Schieffer approaches year in ‘interim’ role

? Bob Schieffer may come across as everybody’s easygoing grandfather, but don’t be so easily fooled.

A companion at a New York restaurant hasn’t been seated for a minute before Schieffer casually pulls a sheet of paper from his suit jacket. Oh, look! It’s a news release showing how ratings for the “CBS Evening News” have gone up in the year since he’s been anchor.

Beneath the genial exterior beats a newsman’s competitive heart.

Friday marks his first anniversary in a job he never thought he’d have, then thought he’d only be doing for a matter of weeks. Schieffer, 69, has proven more than a seat-warmer for Katie Couric – or whoever gets the job permanently – but a key transitional figure for CBS News.

“For me, coming into this job now, having Bob there was an enormous asset and luxury,” said Sean McManus, who became CBS News president in November.

During one week last month, Schieffer’s third-place broadcast had narrowed the gap with ABC’s “World News Tonight” by more than 1 million viewers over a year ago, when Dan Rather and the late Peter Jennings were on the job. It continues a quiet trend: NBC and ABC have been losing viewers this season, while CBS is gaining.

More importantly, Schieffer has lightened the mood from Rather’s final days and tried to heighten the visibility of the network’s correspondents.

“It does not seem to me like I’ve been doing this for a year,” Schieffer said. “It seems like I’ve been doing it for two weeks.”

The veteran “Face the Nation” host was told his interim anchor duty would last only a few weeks, two months tops.
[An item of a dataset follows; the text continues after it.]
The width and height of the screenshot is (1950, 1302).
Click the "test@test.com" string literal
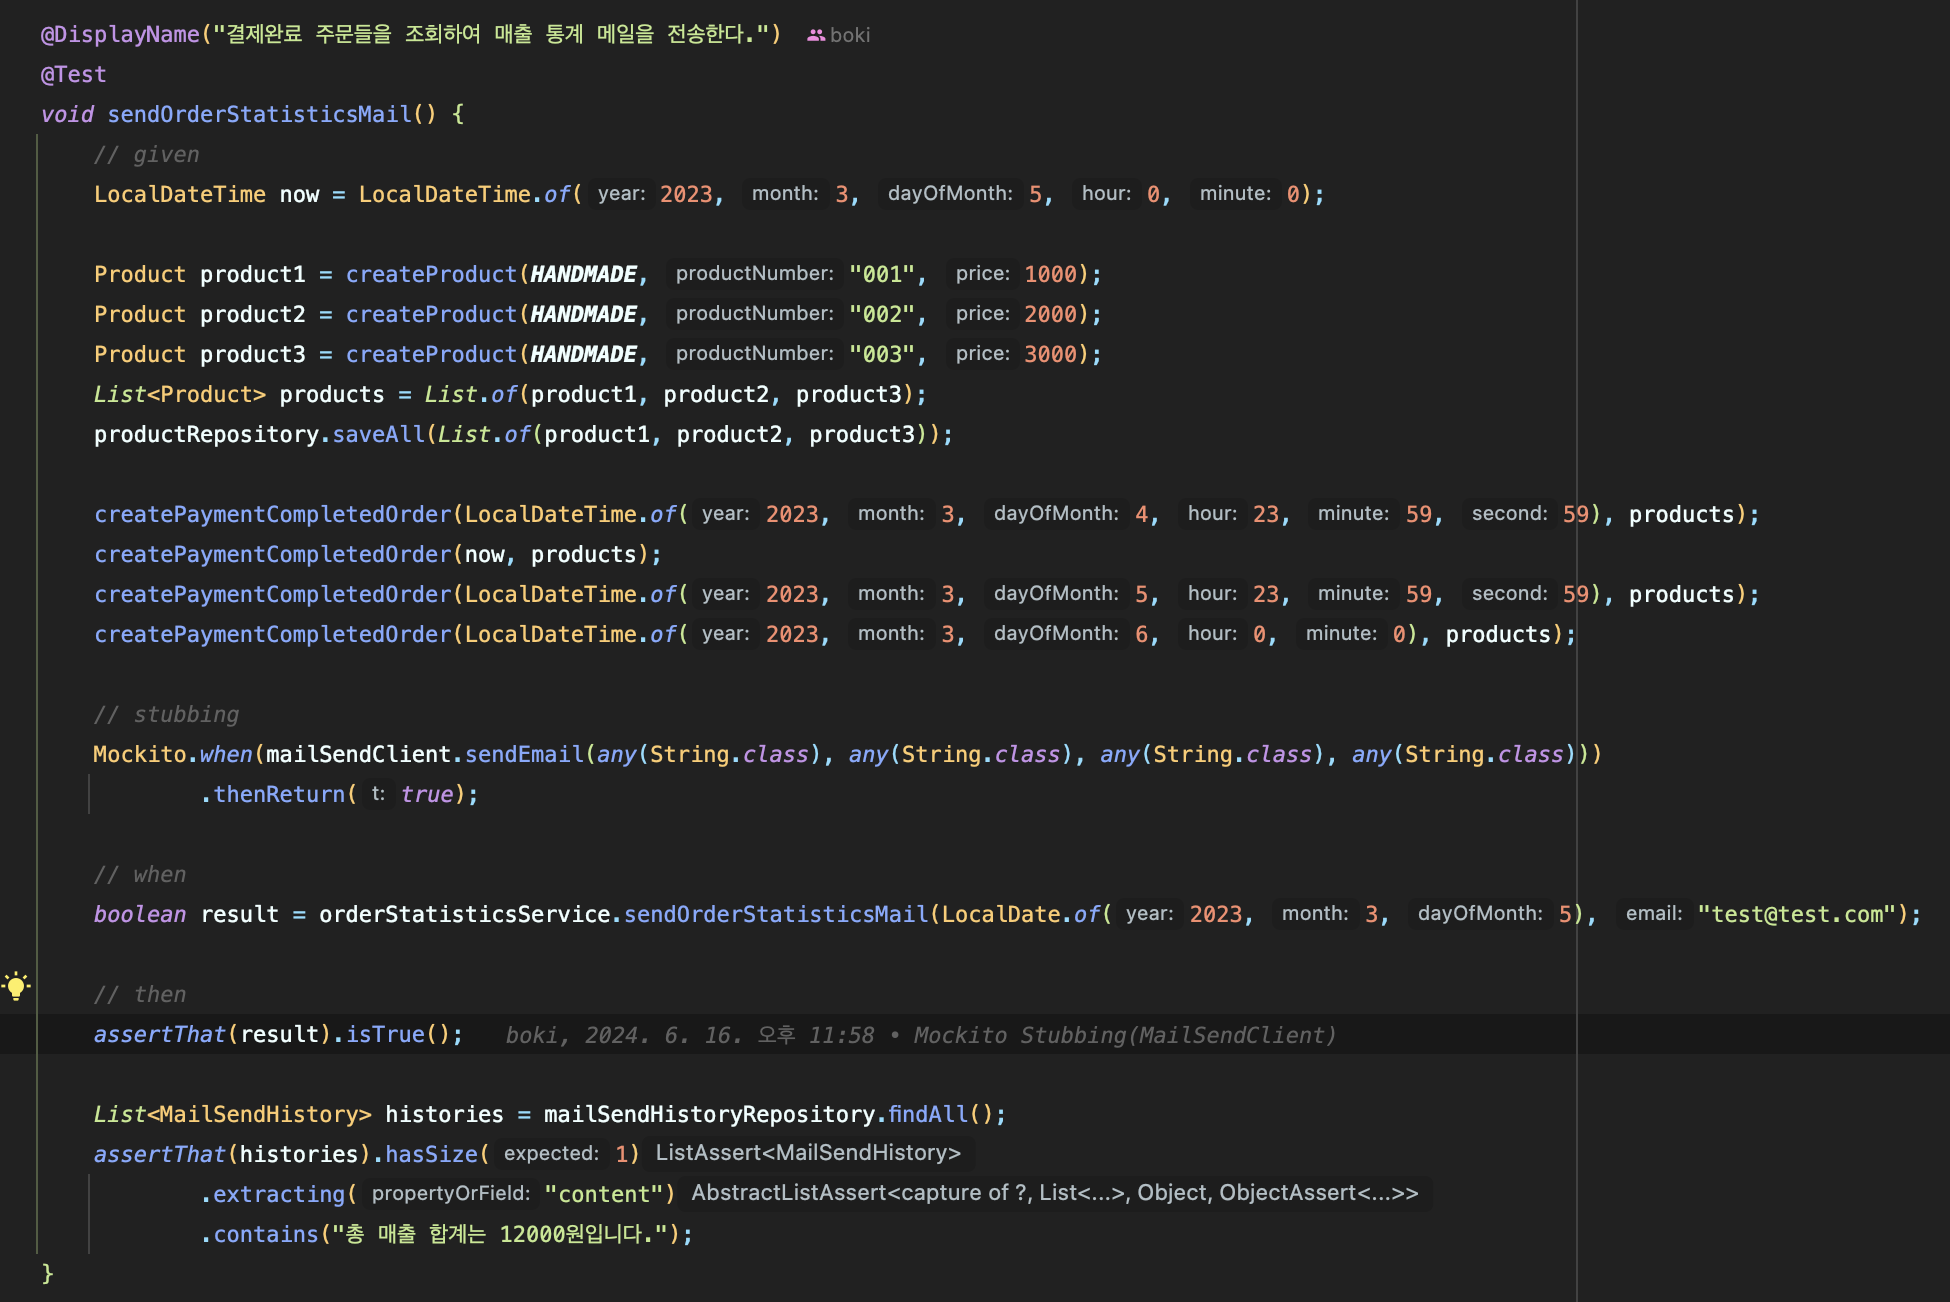click(1797, 914)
But the search for Rather’s successor dragged on. Now both he and CBS are happy to let the relationship continue as they await an answer from Couric, whose NBC contract expires in May.

Bob Schieffer anchors the CBS

Schieffer survived a bout with bladder cancer a few years ago. He’s said for a while that he wanted to retire from CBS News when he turned 70 (on Feb. 25, 2007). That date may be negotiable as the time approaches, but the point is the same – he’s winding down.

“If this had been 10 years ago, I’d be fighting like hell to get this job,” he said. “But it’s not 10 years ago. It’s now. I’m at a different stage in my life. One reason that I’ve been able to be objective about it is that I don’t want the job.”

In fact, he believes if he really wanted the job permanently he wouldn’t be as relaxed about it and probably wouldn’t have done as well.

Schieffer considers himself sort of a player-coach to the young CBS correspondents, leading to what has been his signature: a brief, conversational Q&A with the reporters after they’ve finished their reports. It may not be a revolutionary idea, but Schieffer said he’s noticed his rivals doing it more often.

The informal touch has made the evening news easier to watch, even though Schieffer believes it’s probably a more serious newscast than it had been.

He’s also helped lift the cloud that lingered over CBS News in the months after the network’s ill-fated report on President Bush’s National Guard service.

“I really do feel like we’ve come a long way from a year ago,” he said. “I think we’ve got the train back up on the tracks and running. We’re not where we want to be, but we’re heading in the right direction.”